--- Ziel 1 ---
Gib aus der Rezension zur Historiographie der Shoah alles von „Konzeptualisierungen, Terminologie, Anschauungen, Grundfragen.“ bis hinunter zu „in der Shoah-Forschung.“ wortgetreu wieder.

--- Ausgangsdokument ---
◇ ◇ ◇ ◇ ◇ ◇ ◇

Historiographie aus jüdischer Sicht:
Die Geschichtsschreibung der Schoah
Dan Michman:
Die Historiographie der Shoah aus jüdischer Sicht.
Konzeptualisierungen, Terminologie, Anschauungen, Grundfragen.
Hamburg: Dölling und Galitz Verlag, 2002, 355 S., 24,80
Gideon Greif, Matthias Beer, Tel Aviv/Israel
Michmans Buch umfasst eine weitreichende
Konzeptualisierung von Grundfragen und Terminologie zur Historiographie der
Shoah. Er differenziert konsequent zwischen relevanten und weniger relevanten
Fragen, revidiert abwegige Interpretationen und bietet einen wichtigen
Gesamtüberblick zu aktuellen Debatten in der Shoah-Forschung.
Die Bandbreite der im Buch behandelten Themen ist
überaus weit gesteckt. Wie im Titel angedeutet, beleuchtet Michmans Buch vor
allem die jüdische Dimension der Shoah und erläutert dabei Aspekte wie die
bisher wenig erforschte Frage nach dem jüdischen religiösen Leben während der
Shoah, den viel diskutierten Zusammenhang zwischen der Shoah und der Gründung
des Staates Israel, sowie allgemeinere Aspekte wie das Verhältnis von Faschismus
und Nationalsozialismus.

◇ ◇ ◇ ◇ ◇ ◇ ◇

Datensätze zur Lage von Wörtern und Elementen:
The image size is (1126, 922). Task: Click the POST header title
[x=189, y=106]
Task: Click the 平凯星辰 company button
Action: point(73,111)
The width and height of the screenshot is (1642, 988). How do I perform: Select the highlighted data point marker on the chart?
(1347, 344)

◇ ◇ ◇ ◇ ◇ ◇ ◇

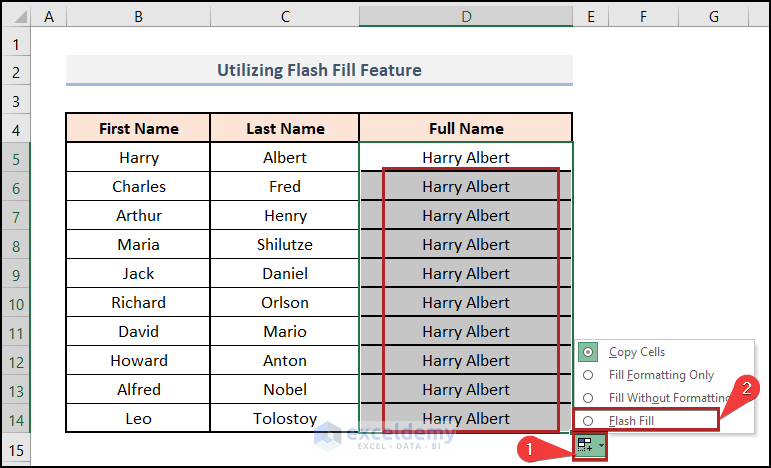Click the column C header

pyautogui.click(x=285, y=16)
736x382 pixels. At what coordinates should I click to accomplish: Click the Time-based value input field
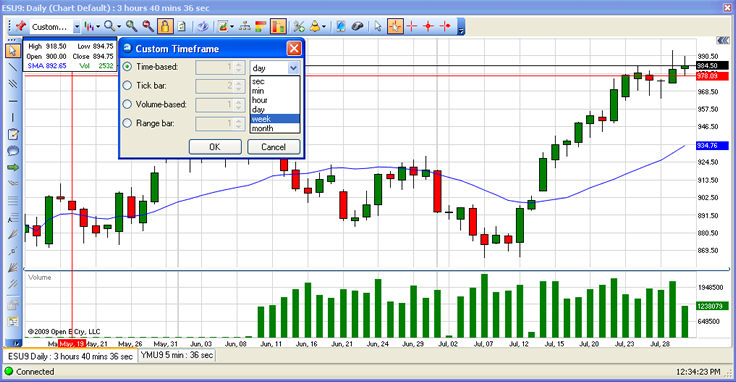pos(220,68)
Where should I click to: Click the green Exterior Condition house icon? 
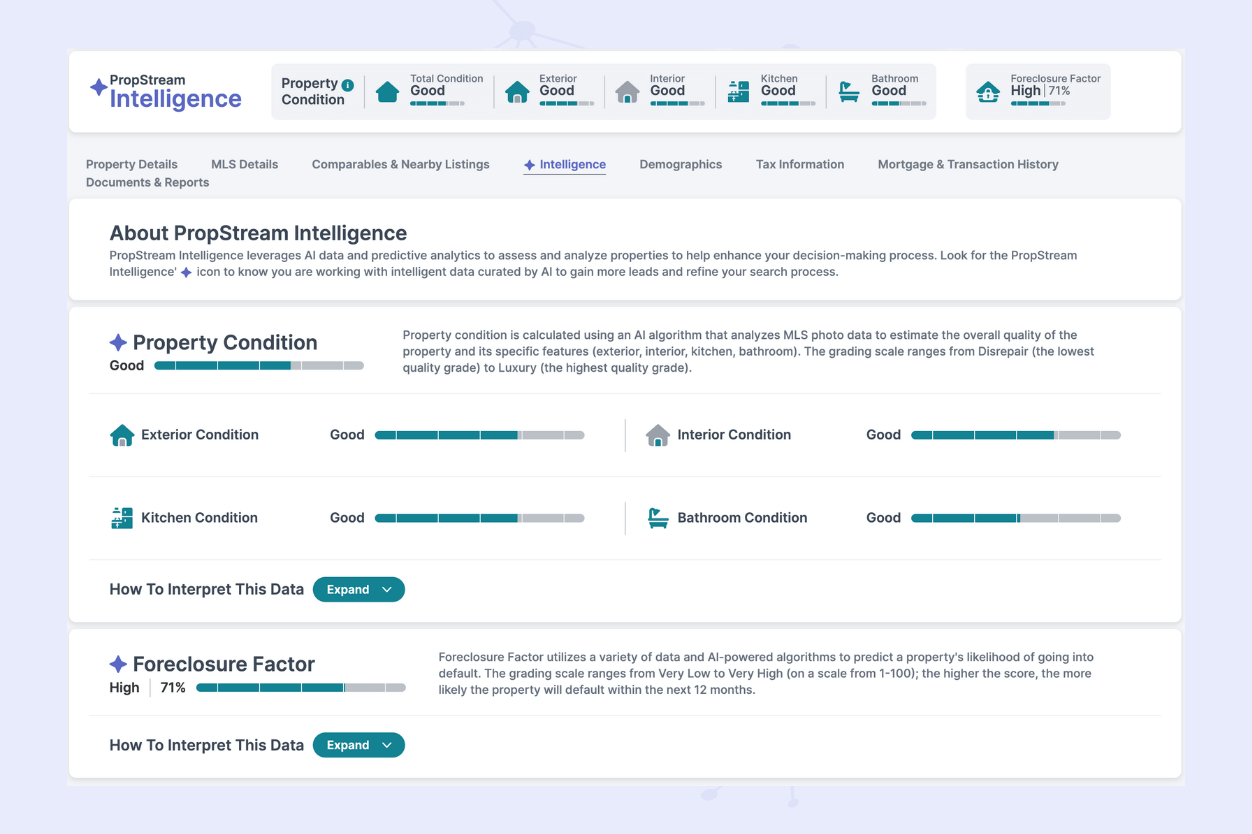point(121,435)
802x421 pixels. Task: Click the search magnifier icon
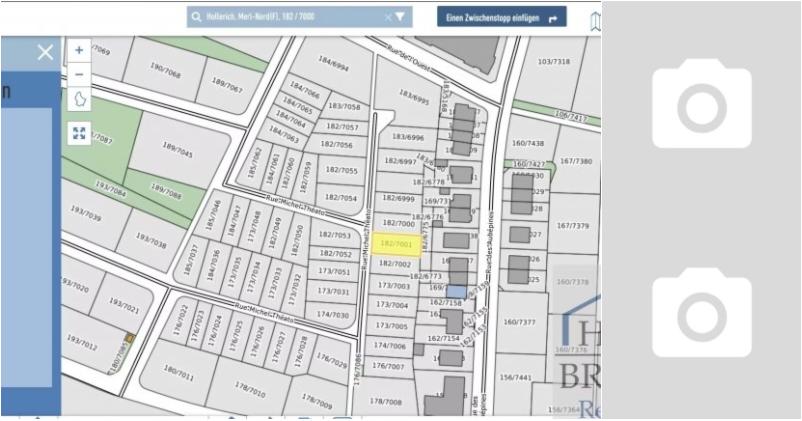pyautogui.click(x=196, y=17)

◇ ◇ ◇ ◇ ◇ ◇ ◇

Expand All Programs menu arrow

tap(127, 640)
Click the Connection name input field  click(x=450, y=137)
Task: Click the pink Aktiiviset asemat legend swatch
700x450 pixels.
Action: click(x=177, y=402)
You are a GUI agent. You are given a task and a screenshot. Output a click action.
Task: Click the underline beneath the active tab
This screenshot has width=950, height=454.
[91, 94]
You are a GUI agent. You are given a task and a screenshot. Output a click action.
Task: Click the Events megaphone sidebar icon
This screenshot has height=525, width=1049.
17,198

◇ ◇ ◇ ◇ ◇ ◇ ◇

--- Ziel 2 ---
Schreib in den Datensätzen alles von der Zeile mit „The image size“ bis hinunter zur Zeile mit „(1347, 344)“ neu und ersetze darin „chart“ durch „graph“, ohne sonst etwas zu ändern. Gib nur diese Zeilen aus.

--- Endergebnis 1 ---
Konzeptualisierungen, Terminologie, Anschauungen, Grundfragen.
Hamburg: Dölling und Galitz Verlag, 2002, 355 S., 24,80
Gideon Greif, Matthias Beer, Tel Aviv/Israel
Michmans Buch umfasst eine weitreichende
Konzeptualisierung von Grundfragen und Terminologie zur Historiographie der
Shoah. Er differenziert konsequent zwischen relevanten und weniger relevanten
Fragen, revidiert abwegige Interpretationen und bietet einen wichtigen
Gesamtüberblick zu aktuellen Debatten in der Shoah-Forschung.

--- Endergebnis 2 ---
The image size is (1126, 922). Task: Click the POST header title
[x=189, y=106]
Task: Click the 平凯星辰 company button
Action: point(73,111)
The width and height of the screenshot is (1642, 988). How do I perform: Select the highlighted data point marker on the graph?
(1347, 344)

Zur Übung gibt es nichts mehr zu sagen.